Even as we strive to build a stronger evidence base informing the use of ARPs, the clinical issues and dilemmas persist. The complexity of these children’s care and the nonspecific nature of these symptoms alongside social and logistical variables complicates the development of guidelines and standardization on the use of ARPs. Intentional shared decision-making (SDM) is a valuable approach that could acknowledge the limitations of current evidence and allow for patient and parent values, goals, and preferences to be emphasized and incorporated. 29   One framework suggests that for medical decisions where there is more than 1 reasonable option without a clearly favorable benefit to burden ratio, an in-depth exploration of family preferences can ensure that child and parent values align with the chosen option. 30   Children with medical complexity (including NI) are less likely to be engaged in SDM, 31 , 32   potentially because of the difficulty predicting outcomes in the setting of multiple comorbidities. However, these parents appreciate the complexity of these decisions and highly value their own involvement. 32   Uncertainties in the decision for ARP and the child’s course should be acknowledged, which can further facilitate parents’ participation and comfort. 32  

Although 70% of individuals indicating eligibility were included, this study enrolled a relatively small sample skewed largely toward pediatric hospital medicine and complex care physicians, limiting generalizability to other subspecialties. These nuanced and complex clinical scenarios are difficult to describe in a brief vignette. The diagnosis of GERD may not have been obvious, but vignettes were intentionally designed to reflect “real world” scenarios where formal diagnostic testing is seldom used. The survey underwent a structured, iterative process of development, including cognitive interviewing but not formal clinical sensibility testing, which would have strengthened our findings. The style of the questions may have inhibited respondents from communicating more details about their perspectives, although there was space for written comments after each question. The distribution of responses, with some scenarios having more positive responses for ARP, suggests that the questions could discriminate different practice styles. However, it remains possible that some of the variation in responses is related to different interpretations of the clinical scenarios. Other treatment options for GERD were not addressed in this study (such as surgical jejunostomy tube) as they are infrequently used in Canada. No concerns about this omission were raised in the cognitive interviews.

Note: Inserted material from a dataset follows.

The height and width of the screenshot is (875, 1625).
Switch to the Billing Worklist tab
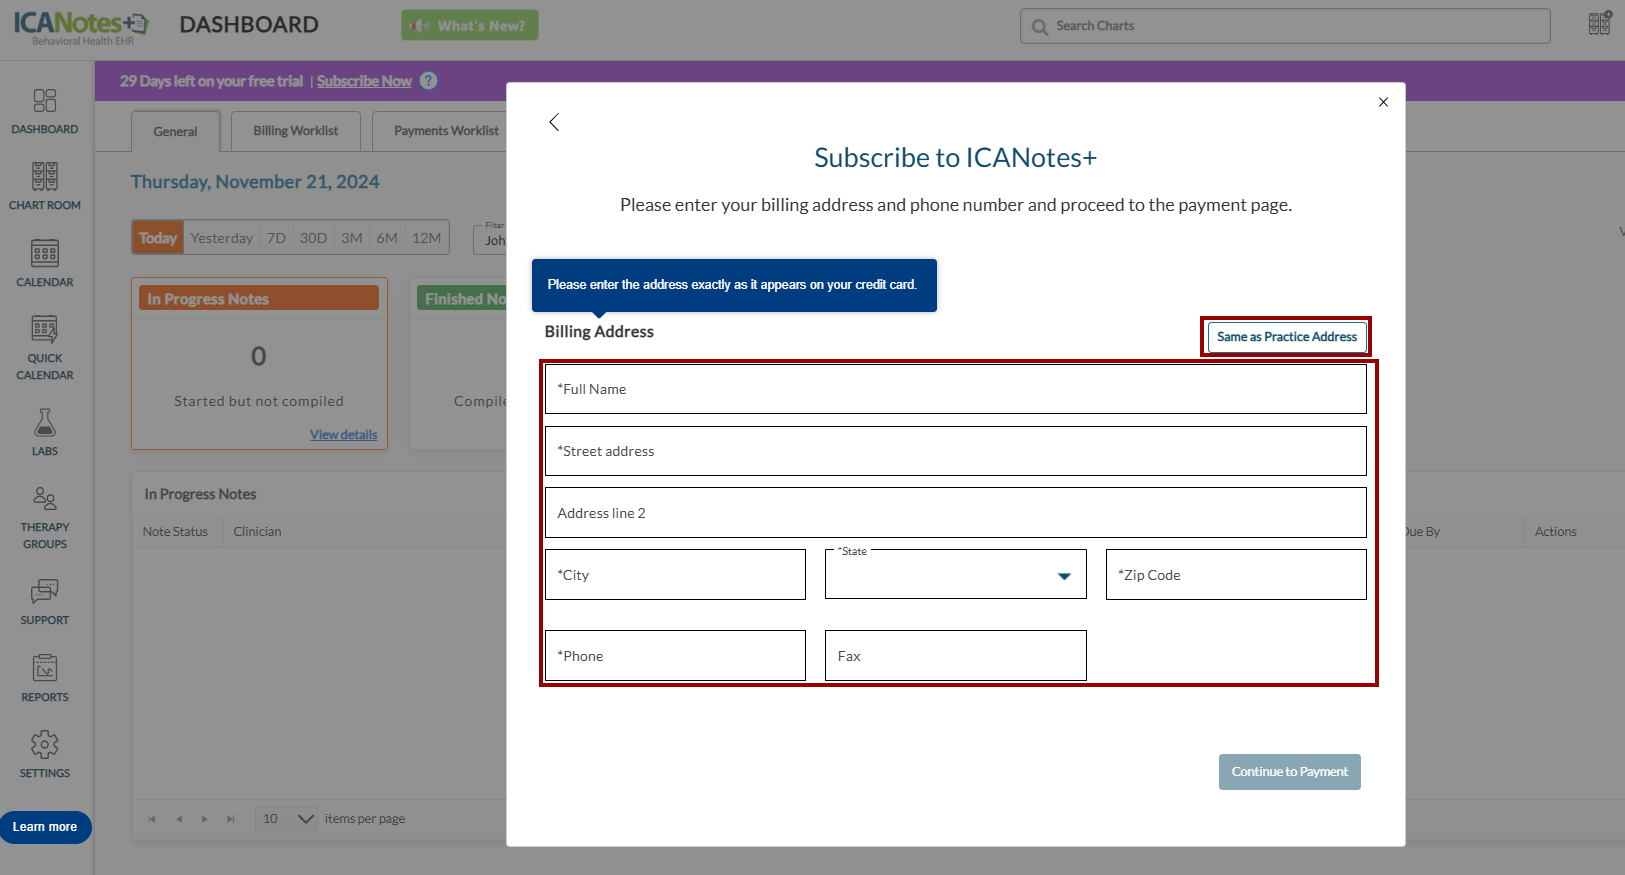click(295, 131)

With the lack of evidence regarding the impact of ARPs on clinical and patient-centered outcomes, considerable variability exists in physician perspectives and reported practice. Strengthening the evidence base with prospective studies should be prioritized. As with many complex medical decisions, SDM would acknowledge the limitations in our knowledge and best incorporate patient and family preferences, values, and goals when approaching decisions about ARP.

We thank Dr Brent Hagel, Dr Tamara Simon, Dr Marialena Mouzaki, and Dr Sarah Lai for their assistance in developing and testing the questionnaire; and the contributions of our survey respondents.

The first draft of this manuscript was written by Dr Dewan. This study was presented as a poster presentation at the American Academy of Cerebral Palsy and Developmental Medicine conference in 2023. There are no prior publications or other submissions with any overlapping information, including studies and patients.